为了完整起见,您还应该考虑电子邮件地址的语义,具体如下:
Gmail 将
user.name和username视为相同,因此两者是属于同一用户的有效电子邮件地址。其他服务也可以这样做。 LBushkin 去除特殊字符的建议会有所帮助此处。子地址如果用户明智的话,可能会触发您的过滤器到此为止。您希望在比较之前删除子地址数据。
Just for completeness, you should consider the semantics of email addresses as well, in terms of:
Gmail treats
user.nameandusernameas being the same, so both are valid email addresses belonging to the same user. Other services may do this as well. LBushkin's suggestion to strip special characters would help here.Sub-adrressing can potentially trip your filter if users wise up to it. You'd want to drop the sub-address data before comparison.

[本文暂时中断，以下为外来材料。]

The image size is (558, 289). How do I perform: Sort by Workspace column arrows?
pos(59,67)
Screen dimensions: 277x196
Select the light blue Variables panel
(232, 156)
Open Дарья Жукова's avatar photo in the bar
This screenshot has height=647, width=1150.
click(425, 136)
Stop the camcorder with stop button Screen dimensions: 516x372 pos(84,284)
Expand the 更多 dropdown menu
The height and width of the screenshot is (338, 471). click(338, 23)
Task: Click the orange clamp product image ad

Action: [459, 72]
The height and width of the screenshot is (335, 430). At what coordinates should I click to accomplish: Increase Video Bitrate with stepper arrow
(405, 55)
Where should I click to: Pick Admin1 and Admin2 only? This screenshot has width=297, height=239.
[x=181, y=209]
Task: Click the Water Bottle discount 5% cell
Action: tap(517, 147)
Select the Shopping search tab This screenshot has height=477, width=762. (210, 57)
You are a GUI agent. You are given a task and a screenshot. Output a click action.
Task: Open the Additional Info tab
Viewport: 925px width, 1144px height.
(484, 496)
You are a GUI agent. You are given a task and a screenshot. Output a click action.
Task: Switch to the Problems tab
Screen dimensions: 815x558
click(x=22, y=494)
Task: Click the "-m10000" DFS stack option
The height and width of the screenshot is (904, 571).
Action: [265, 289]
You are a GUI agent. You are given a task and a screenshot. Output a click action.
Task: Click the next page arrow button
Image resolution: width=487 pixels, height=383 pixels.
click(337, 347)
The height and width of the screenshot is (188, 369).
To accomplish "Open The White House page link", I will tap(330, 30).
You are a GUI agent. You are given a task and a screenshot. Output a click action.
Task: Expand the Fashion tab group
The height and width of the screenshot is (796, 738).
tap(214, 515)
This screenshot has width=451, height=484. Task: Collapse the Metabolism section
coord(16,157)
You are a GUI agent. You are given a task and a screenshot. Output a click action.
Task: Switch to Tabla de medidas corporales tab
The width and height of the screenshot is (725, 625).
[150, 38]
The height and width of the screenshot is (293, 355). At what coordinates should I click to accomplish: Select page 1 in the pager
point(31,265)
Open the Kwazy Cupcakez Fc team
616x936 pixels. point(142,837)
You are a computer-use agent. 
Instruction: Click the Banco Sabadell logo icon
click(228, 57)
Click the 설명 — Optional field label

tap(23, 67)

您可能需要查看完整的数据集,看看具有欺骗性电子邮件的帐户之间是否存在其他共性。
我不知道您的应用程序是做什么的,但如果还有其他关键点,请使用它们来过滤您要比较的地址。
You might want to look at the full data set to see if there is other commonality between accounts that have spoofed emails.
i don't know what your application does, but if there are other key points, then use those to filter down what addresses you are going to compare.
首先将所有内容排序到哈希表中。关键应该是电子邮件的域名; “gmail.com”。如上所述,从值中删除特殊字符。
然后相互检查所有 gmail.com。这应该快得多。不要比较长度相差超过 3 个字符的事物。
第二步,相互检查所有键,并在那里进行分组。 (例如,gmail.com == googlemail.com。)
Sort everything into a hashtable first. The key should be the domain name of the email; "gmail.com". Strip out special characters from the values, as was mentioned above.
Then check all the gmail.com's against one another. That should be much faster. Do not compare things that are more than 3 characters different in length.
As a second step, check all the keys against one another, and develop groupings there. (gmail.com == googlemail.com, for example.)
我同意其他人关于比较电子邮件地址没有帮助的评论,因为用户也可以创建具有欺骗性的外观不同的地址。
我认为最好采用其他解决方案,例如限制您每小时/每天可以写下的电子邮件数量,或者限制您收到这些地址和发送给用户之间的时间。基本上,以一种每天发送一些邀请比较舒服的方式来解决,但发送很多邀请却需要 PITA。我想如果大多数用户必须花费相对较长的时间才能获得免费赠品,他们会忘记/放弃这样做。
I agree with others comments about comparing email addresses not being to helpful, since users could just aswell create fraudulent disimilar looking addresses.
I think a better to come with other solutions, such as limiting the amount of emails you can write down per hour/day, or the time between those addresses being received by you and being sent to the users. Basically, work it out in a way where it is comfortable to send to send a few invites per day, but a PITA to send out many. I guess most users would forget/give up to do it if they had to do it through out a relatively long period of time in order to get their freebies.
有什么方法可以检查创建电子邮件的人的 IP 地址吗?这将是一种简单的方法来确定或至少为您提供有关不同电子邮件地址是否来自同一个人的附加信息。
Is there any way you can do a check on the IP address of the person creating the email. That would be a simple way to determine, or at least give you added information about whether the different email addresses have come from the same person.